漫画家の楳図かずおさんが、先月28日、胃がんのため88歳で亡くなりました。22年には代表作『わたしは真悟』の続編となる101枚の連作絵画『ZOKU-SHINGO 小さなロボット シンゴ美術館』を発表して話題を集めていました。その作品を中心とした展覧会の開催を機に「文學界」で掲載されたインタビューを全文公開します。聞き手は同誌で楳図かずお論を発表した三輪健太朗氏です。(全2回の前編/続きを読む)
【略歴】
うめず・かずお●1936年、和歌山県生まれ。55年に『森の兄妹』(共作)『別世界』を発表し、漫画家としてデビュー。以後、『おろち』『漂流教室』『洗礼』『わたしは真悟』『14歳』など時代を画す衝撃的な作品を発表してきた。95年に『14歳』の連載を終えた後、漫画執筆の筆を擱いていた。
聞き手●三輪健太朗
構成●吉田大助
撮影●山元茂樹
酒井七馬(さかいしちま)から学んだこと
――楳図さんの作品は、「正統」な日本漫画史の中では異色の存在とみなされてきたと思います。しかし、楳図かずおこそが漫画の可能性の中心を射抜いてきたのではないか。そんな仮説のもと、今回の小論(「楳図かずお論――変容と一回性」「文學界」2022年4月号)を書かせていただきました。その過程で改めて楳図さんのバイオグラフィも詳しく追いかけていったのですが、ファンの間では有名な「小学五年生の時、手塚治虫の『新宝島』を読んで漫画家になることを決意した」、「しかしすぐに手塚離れを意識し始めた」という一連のエピソードに、今一度掘り下げるべきものがあるように感じました。『新宝島』は戦後漫画の出発点と言われてきましたし、手塚治虫とはまさに日本マンガ史の「正統」ですよね。そこからどのような影響を受けたのか、あるいは受けなかったのか、おうかがいできますでしょうか。
楳図 影響はね、受けないように気を付けていたんです。もともと僕は小さい頃から本が好きで、町の中に貸本屋さんが三軒あったけど、全部借りまくって読んじゃったというような子供だったんです。漫画もいっぱい読んでいました。それで、小学五年生の時に近所のお祭りへ行ったら、露店でベーゴマとかビー玉とかいろいろ並んでいる中に、本が売っていた。それが、手塚治虫さんの『新宝島』でした。それまで僕は漫画が好きでただ読んでいただけなんですが、『新宝島』を読んだ瞬間に目覚めちゃったんですよね。
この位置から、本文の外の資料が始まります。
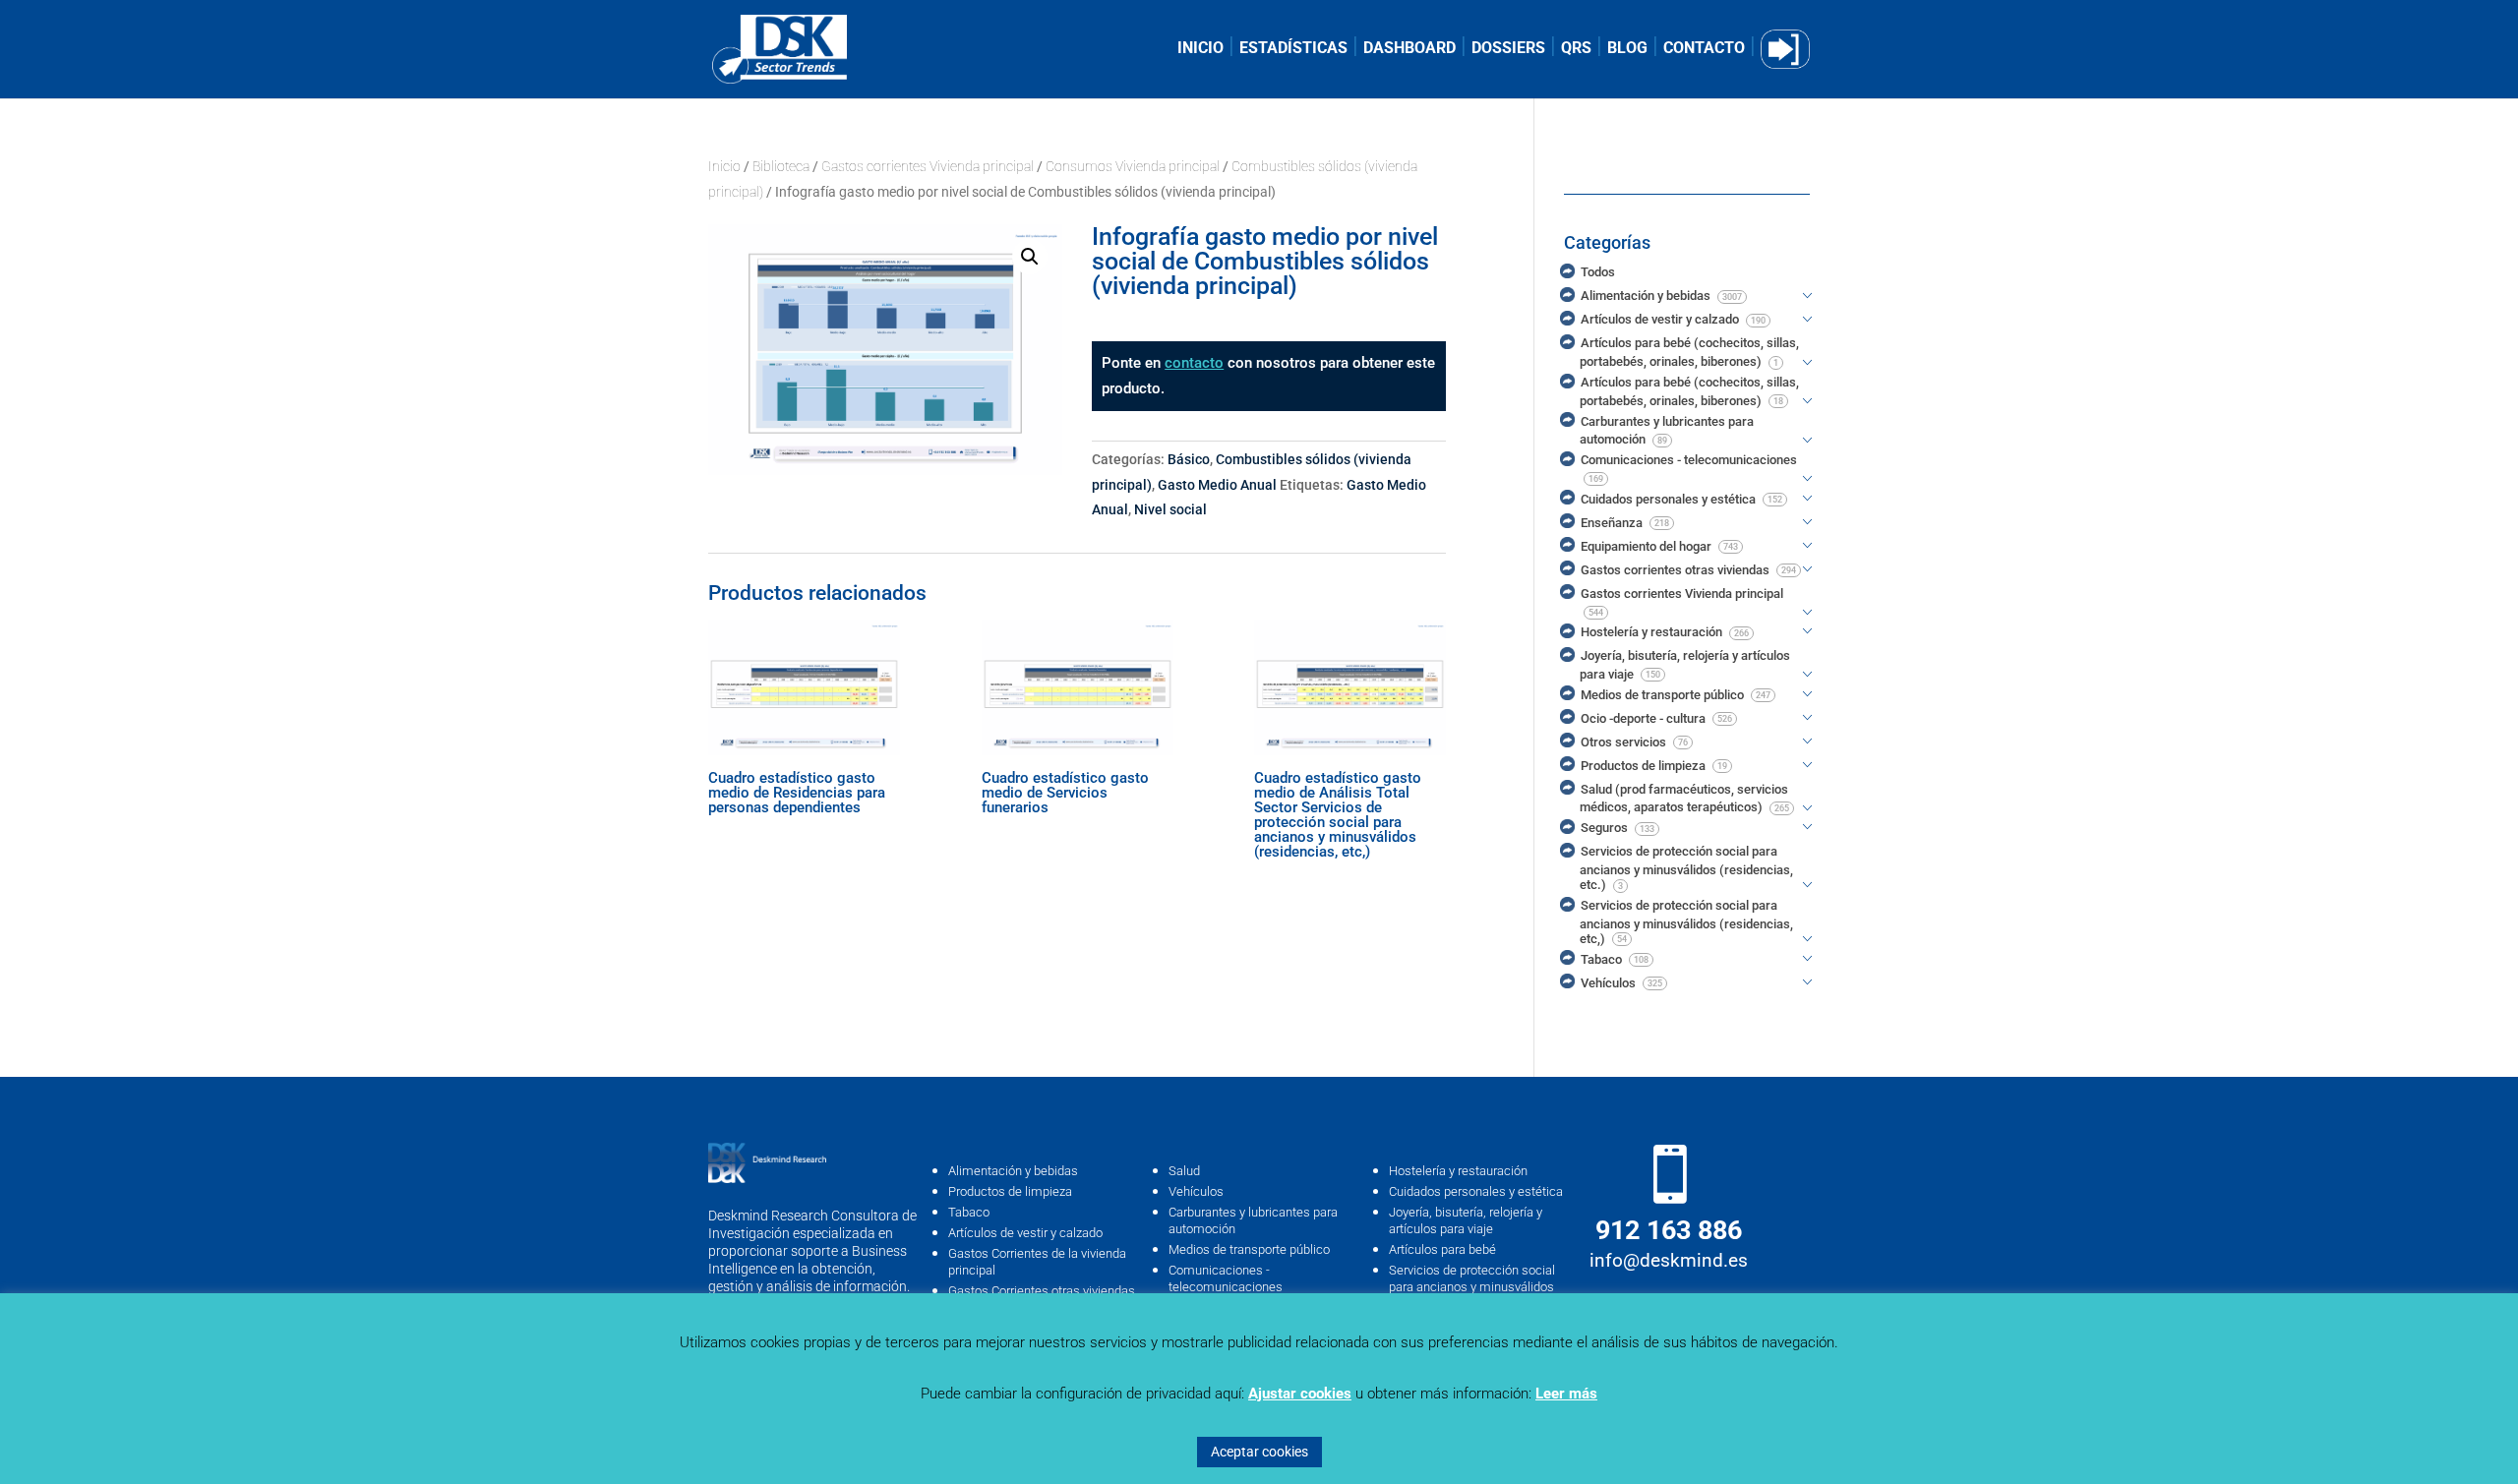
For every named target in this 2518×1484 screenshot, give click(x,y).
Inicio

「あっ、僕も漫画家になろう!」と思ってしまった。
あまりにも面白いから、『新宝島』だけじゃなくて、『火星博士』だの、『ロストワールド』だの、『来るべき世界』だのと、当時出ていた手塚さんの作品をなんとかして手に入れて、読みまくりました。ところが、友達に「漫画を貸して」と言われて、いやだぁと思ったけど貸してあげたら、後で「返して」と言っても「借りた覚えがない」と言う。子供心に、世の中のいやな面を見せつけられてしまいました(苦笑)。
でも、僕はもうその時、「中学になったらデビューしたい」と思っていたんですよ。そうすると、手塚治虫は面白いけれども、その影響を受けてしまった僕というのは、手塚治虫のコピーになってしまう。それはイヤだなと、子供心に思っちゃったんです。友達が本も返してくれないし、だったら意識して離れよう離れようとしました。だから、手塚治虫は小学校の頃に読んだ漫画しか記憶になくて、『鉄腕アトム』は読んだけれども、たまに似ていると言われることがある『火の鳥』なんかは全然読んだことがないんです。